Inclusive Workplaces: Calling Out Motherhood Bias. Panel Discussion 23rd May 2019

If it is true that Singapore’s greatest asset is its people, why is it that a large number of Singaporean women in their prime are absent from the workforce, especially compared to their male counterparts?

It so happens that the majority of Singaporean women in their prime are mothers as well.

According to the Ministry of Manpower’s Labour Force Survey 2018, most of the women in their 30s and 40s who were outside the labour force were not looking for a job because of family responsibilities, with childcare (56.5%) being the most common reason cited.

The lack of childcare options and flexible work arrangements, and the societal attitude of placing the primary parenting role on women have contributed to women dropping out of the workforce.

Another reason for this is something called the “motherhood bias“, a form of gender-based discrimination in which employers and colleagues view mothers, or pregnant women, as less competent and less committed to their jobs.

The impact of motherhood bias further exacerbates existing gender disparities and leads to negative outcomes.

In March 2018, Manpower Minister Josephine Teo highlighted in Parliament that comparative to Singaporean men, fewer Singaporean women achieve retirement adequacy in terms of being able to meet their CPF Basic Retirement Sum.

A 2018 report by McKinsey Global Institute (MGI) estimates that advancing gender equality could boost Singapore’s gross domestic product (GDP) by an additional US$20 billion, or 5%, by 2025.
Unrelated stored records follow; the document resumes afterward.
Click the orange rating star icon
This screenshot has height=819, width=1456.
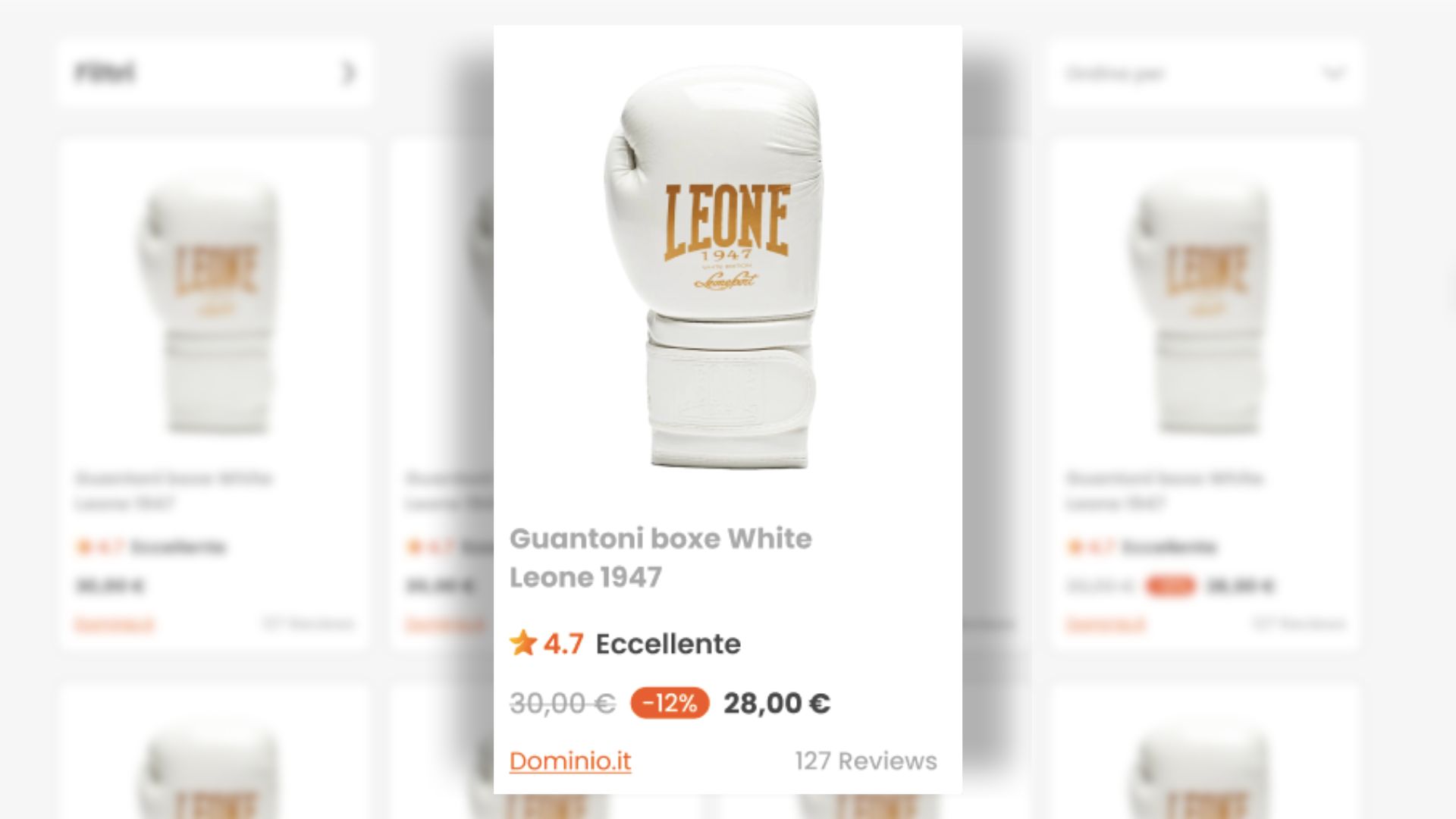tap(523, 643)
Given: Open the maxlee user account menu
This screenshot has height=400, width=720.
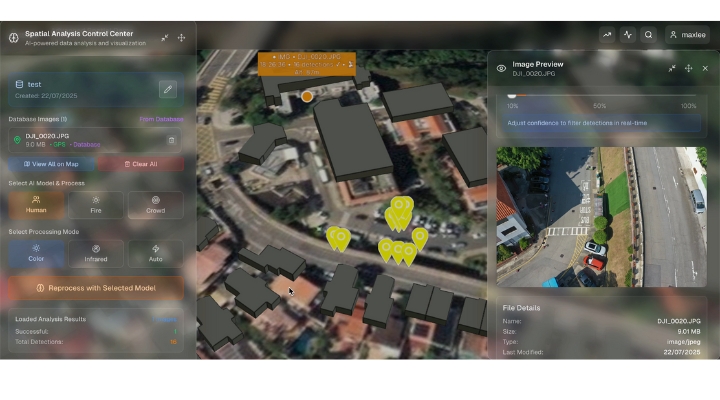Looking at the screenshot, I should pos(688,34).
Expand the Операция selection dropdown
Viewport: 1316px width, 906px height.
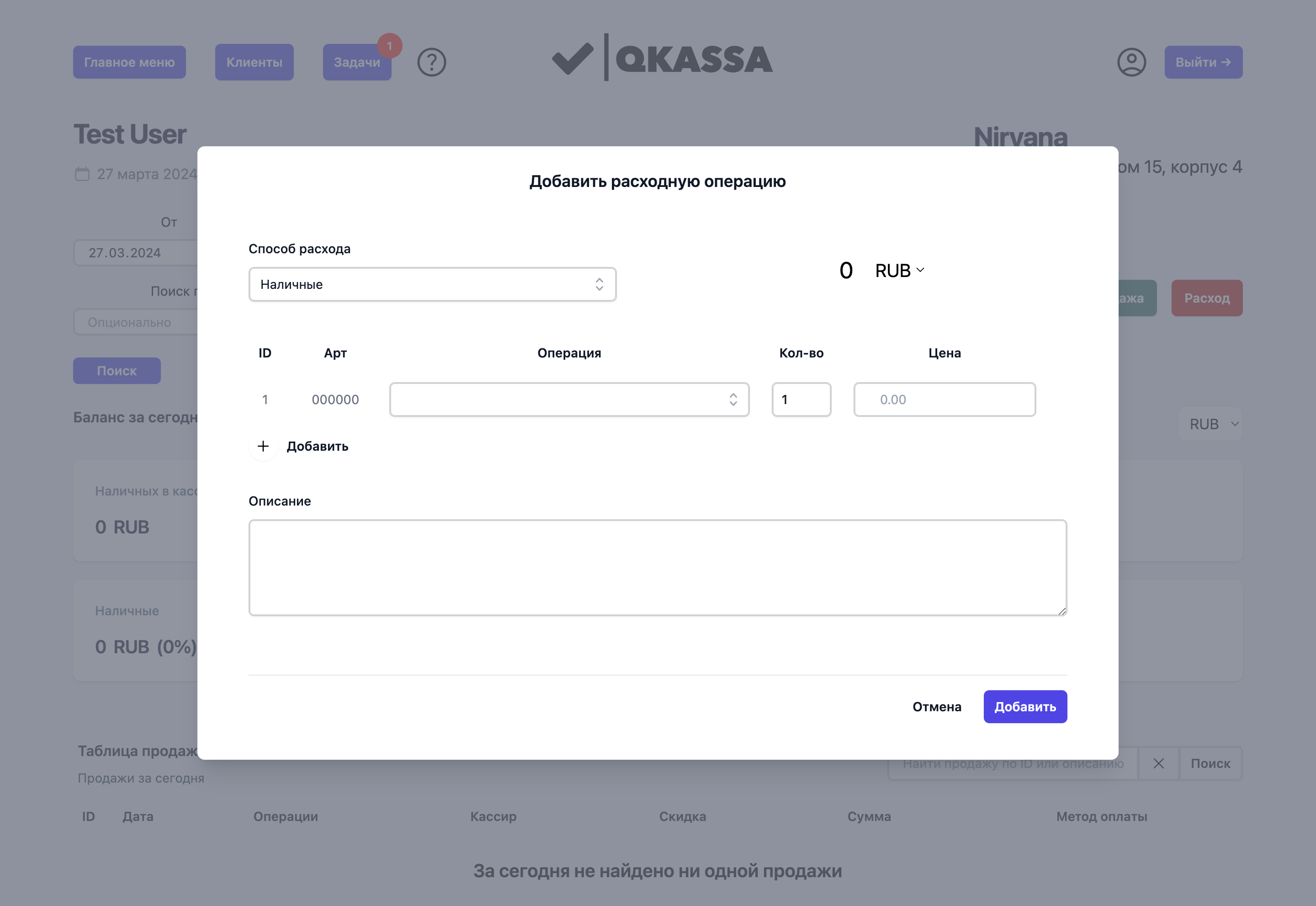(569, 400)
Join us for a panel discussion on May 23rd, as we explore questions such as:

  • What kind of recruitment, remuneration and career progression policies can employers put in place to retain Singaporean mothers?
  • What needs to change to make it easier for Singaporean mothers to return to work?
  • What can mothers do to increase their likelihood of remaining in the workforce?
  • What practices have worked for organisations in other countries?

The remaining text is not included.